AN outbreak of mumps has struck in Worcestershire - hitting students and teenagers the worst.

The news has prompted widespread concern that it could grow into an epidemic, and hundreds of University College Worcester students have received letters urging them to have the mumps, measles and rubella (MMR) jab.

While rarely fatal, mumps can cause meningitis, swollen, painful testicles that can lead to infertility, deafness, pancreatitis and spontaneous abortion in pregnant women.

Cases had almost disappeared, but in the last year there have been 93 cases - four times more than in 2003. A dozen UCW students have been diagnosed with the disease in that last two-and-a-half months alone.

Dr Alan Tweddell, of the Worcestershire Health Protection Agency, warned that the infection could spread as toddlers' uptake for the jab is just 82 per cent in the county. That's 13 per cent below the recommendation and low enough to spark an epidemic.

The low take-up is thought to be down to parents' unproved fears that MMR could cause autism and the fact that one of the few clinics dispensing single vaccine jabs - the Desumo Clinic - is based in Stanley Road, Worcester.

Mid-Worcestershire Tory MP Peter Luff, whose student daughter Rosie, aged 19, contracted mumps last April, said he was very concerned: "Modern medicine can only save us from disaster if we use it.

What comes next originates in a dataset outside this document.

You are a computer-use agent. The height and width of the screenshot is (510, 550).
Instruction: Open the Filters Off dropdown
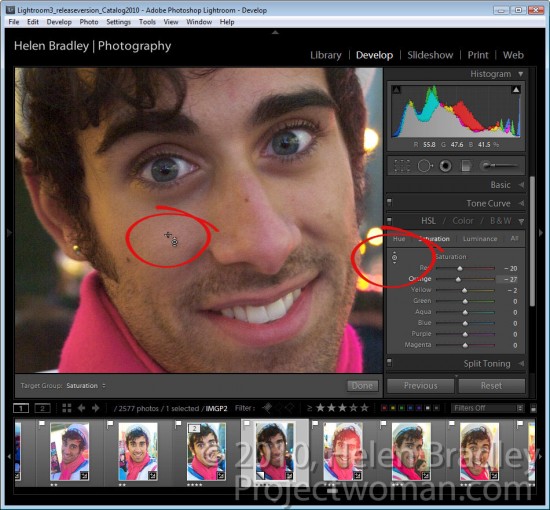pyautogui.click(x=488, y=408)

This is a warning to us that the 'old' diseases can come back to haunt us if we're not careful."

Dr David Brownridge, of Ombersley Road GP surgery, added: "I've seen a case of a teenager with a florid case of the mumps which I have not seen for several years.

"An outbreak affecting young adults is worrying as mumps is a minor illness for children but much more serious later on in life."

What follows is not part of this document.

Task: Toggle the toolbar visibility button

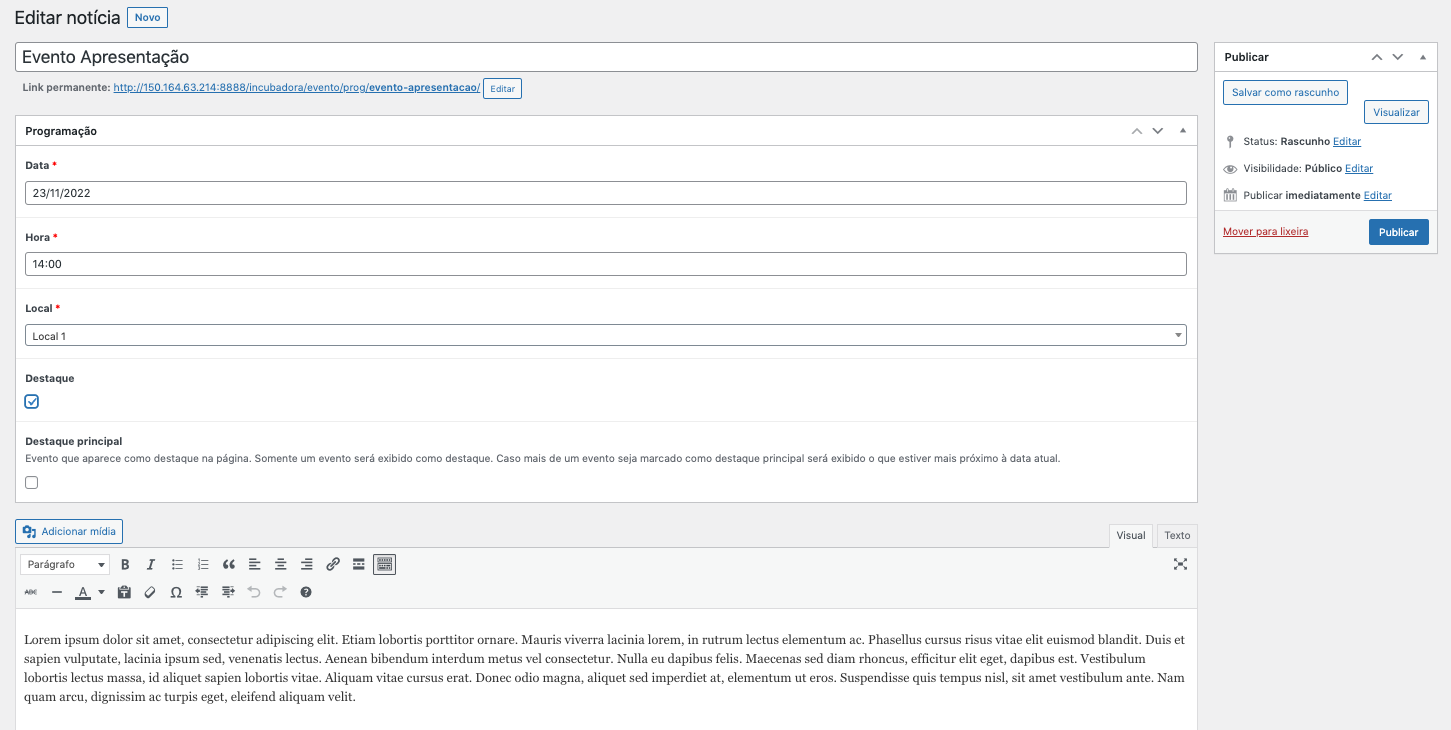Action: click(385, 565)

But Dr Tweddell said he was not worried because he thought the outbreak could be "overcome".

He explained students and teenagers were susceptible to mumps because many of them were too old to have been vaccinated with MMR, which was only introduced in 1988.

Others had only one dose of the combined vaccination, which provides 90 to 95 per cent protection against the illnesses. The two-dose jab was not introduced until 1996.

"The chances of someone getting infected are related to their chances of coming into contact with a case of mumps and, as young adults socialise a lot, this will increase the chances of this happening," he said.